Records for this exercise below:
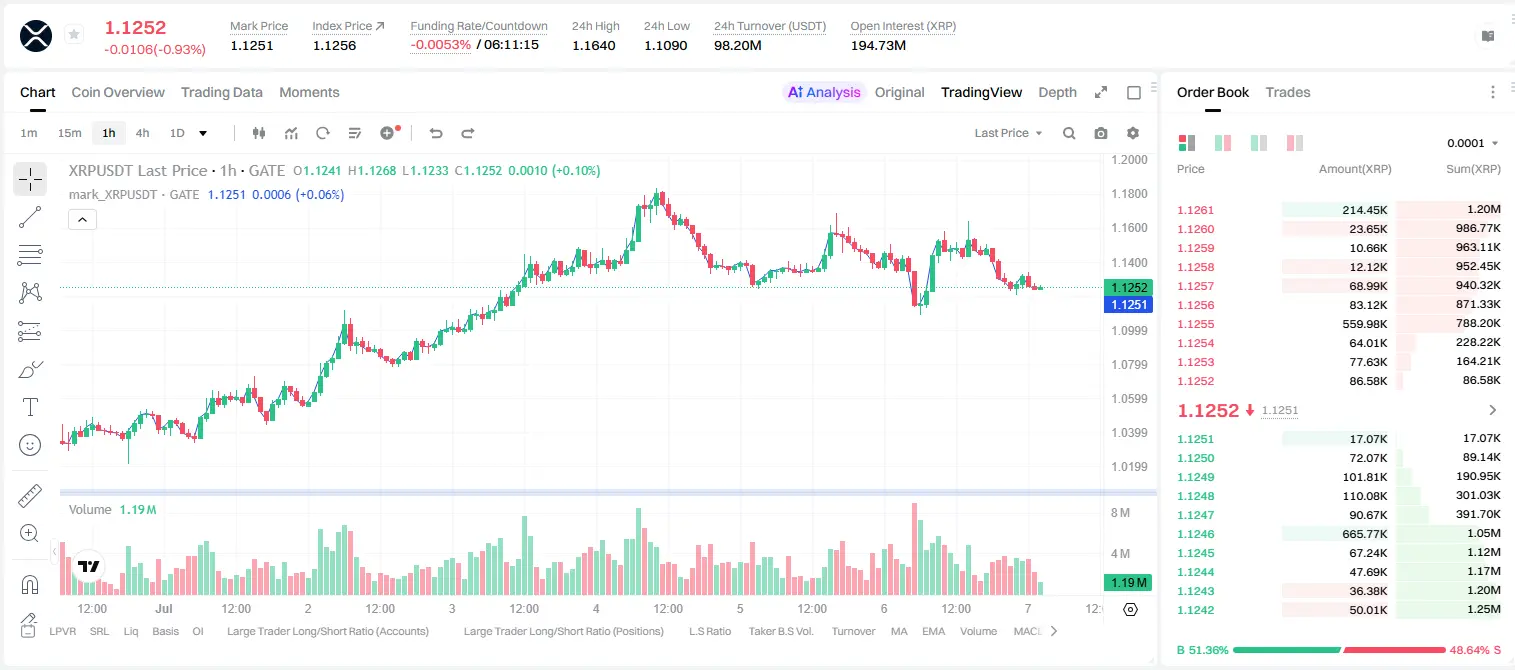This screenshot has width=1515, height=670.
Task: Expand the Last Price dropdown
Action: click(x=1008, y=133)
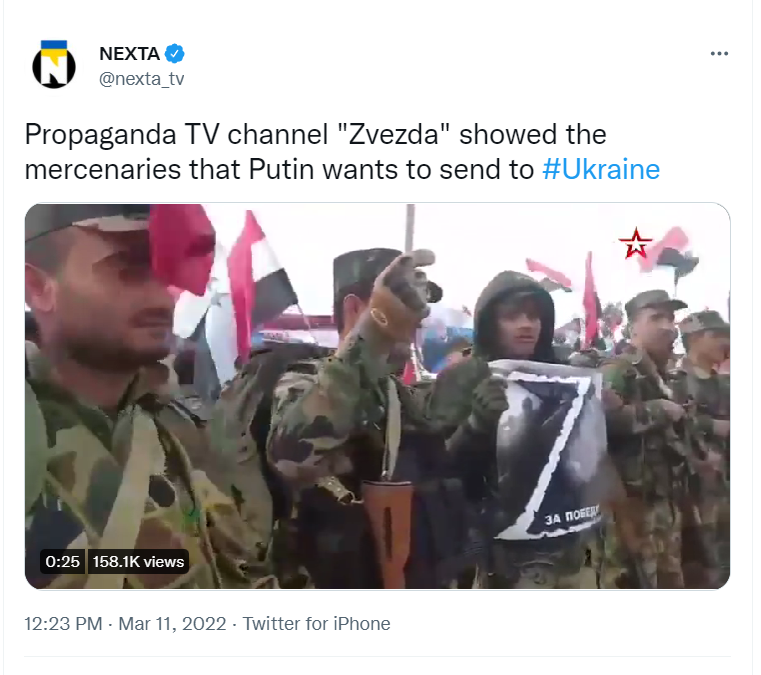Open the Mar 11, 2022 date link
This screenshot has width=761, height=675.
coord(172,624)
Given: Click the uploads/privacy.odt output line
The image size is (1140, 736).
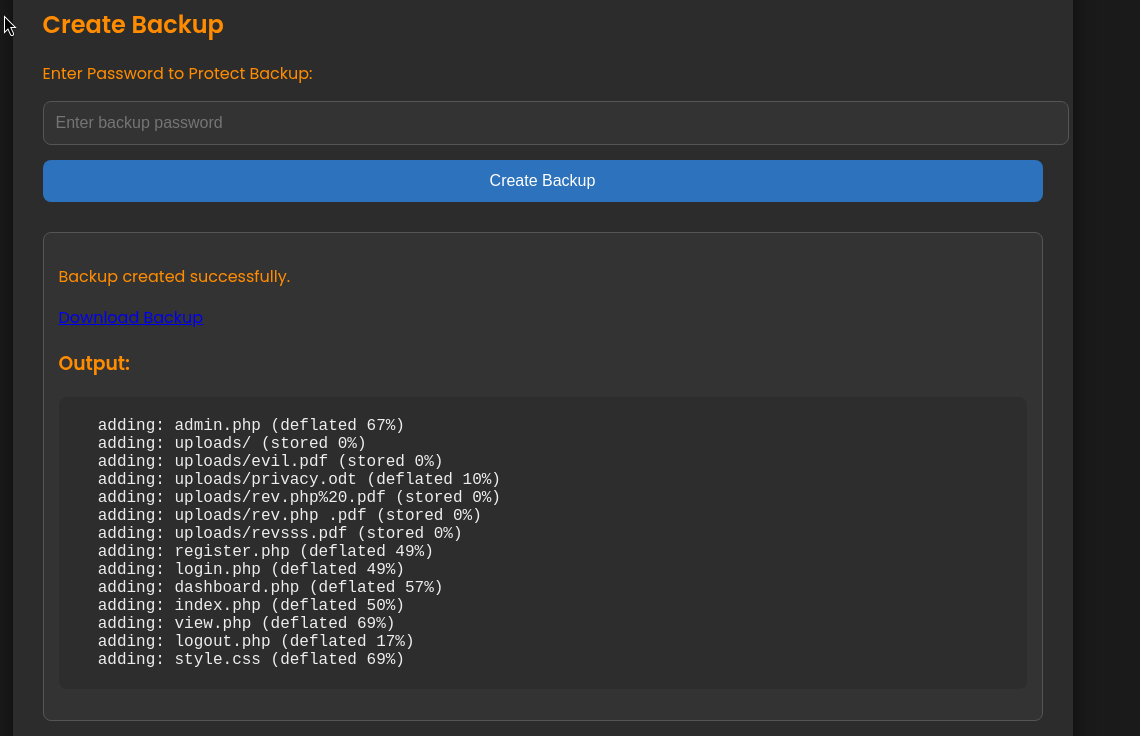Looking at the screenshot, I should coord(298,480).
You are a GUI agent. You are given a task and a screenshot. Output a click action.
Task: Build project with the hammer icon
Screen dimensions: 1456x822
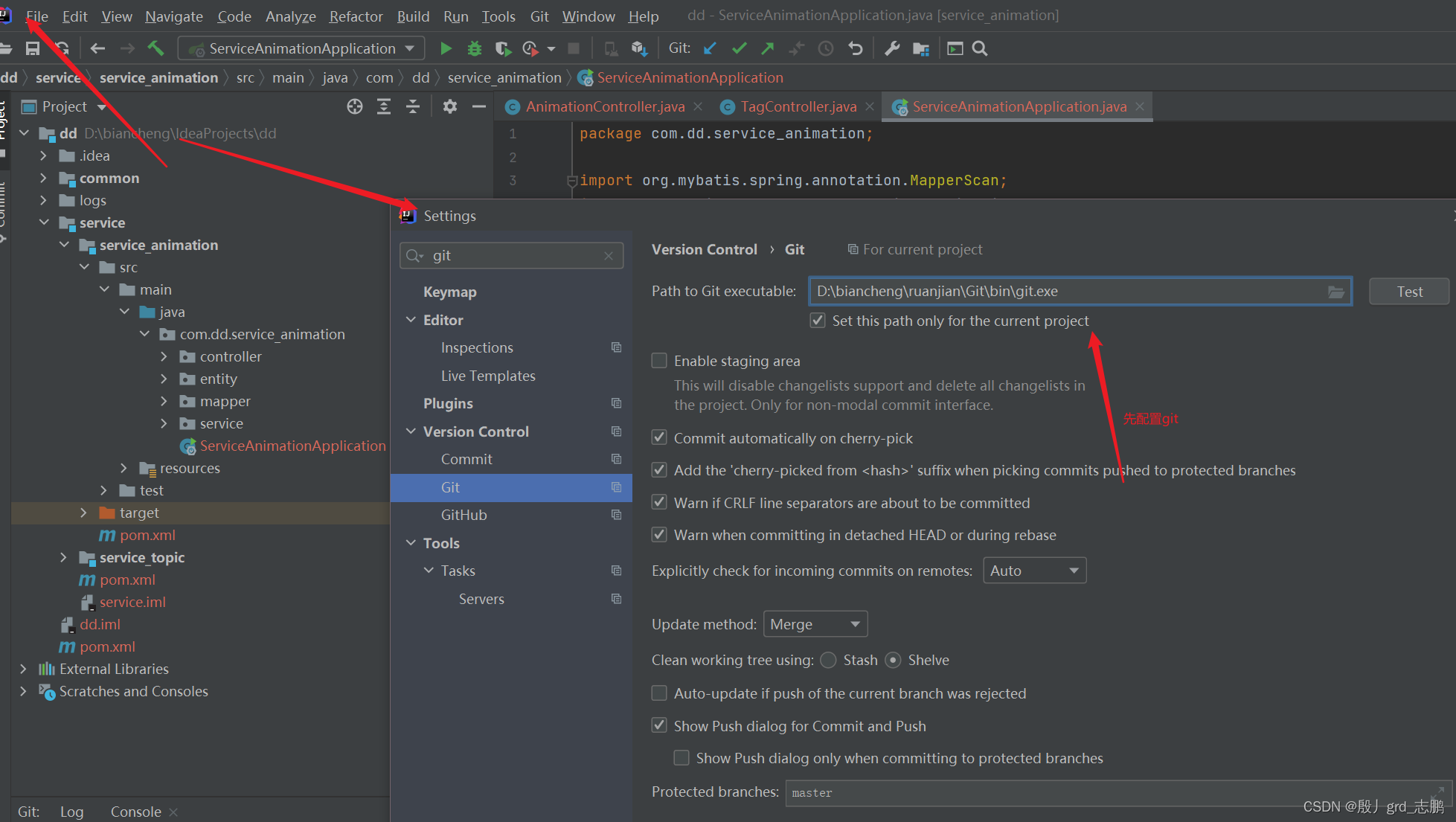coord(155,48)
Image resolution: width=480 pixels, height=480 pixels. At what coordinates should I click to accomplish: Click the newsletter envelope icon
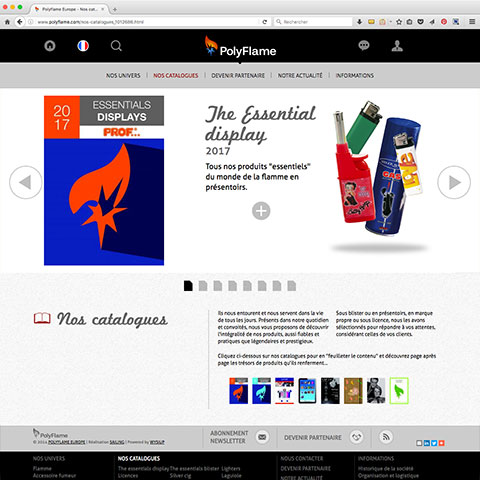(x=262, y=437)
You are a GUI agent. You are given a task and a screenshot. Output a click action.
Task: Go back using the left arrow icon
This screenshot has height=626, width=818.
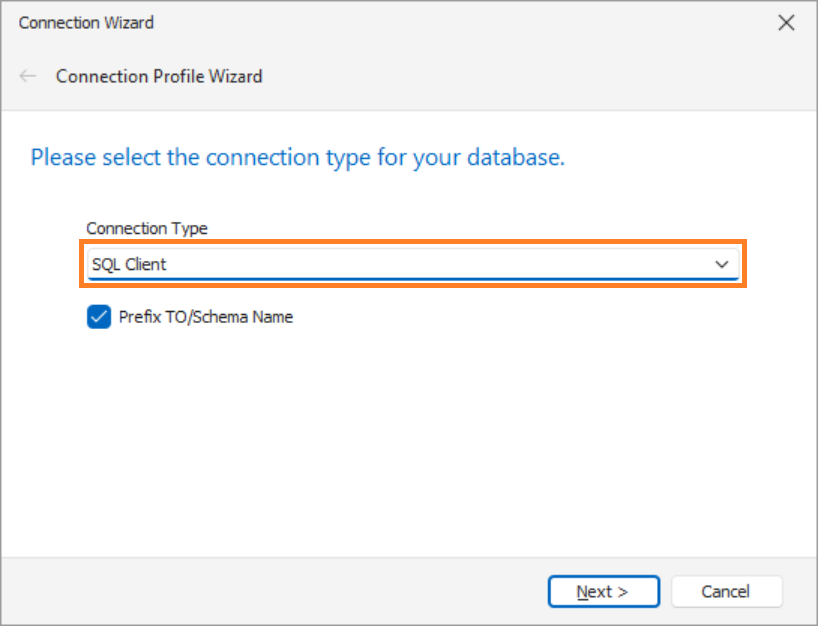[x=28, y=76]
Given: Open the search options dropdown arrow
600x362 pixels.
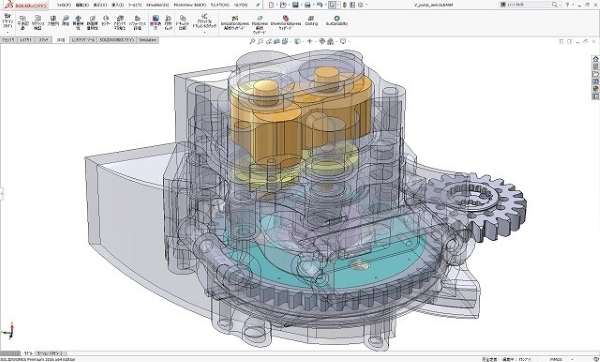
End of Records for this exercise.
» **Exercise details**:
Which lines in the data hold the string "arrow"? Copy each of them.

» **Solved exercise**:
Task: Go back using the left arrow icon
Given: Open the search options dropdown arrow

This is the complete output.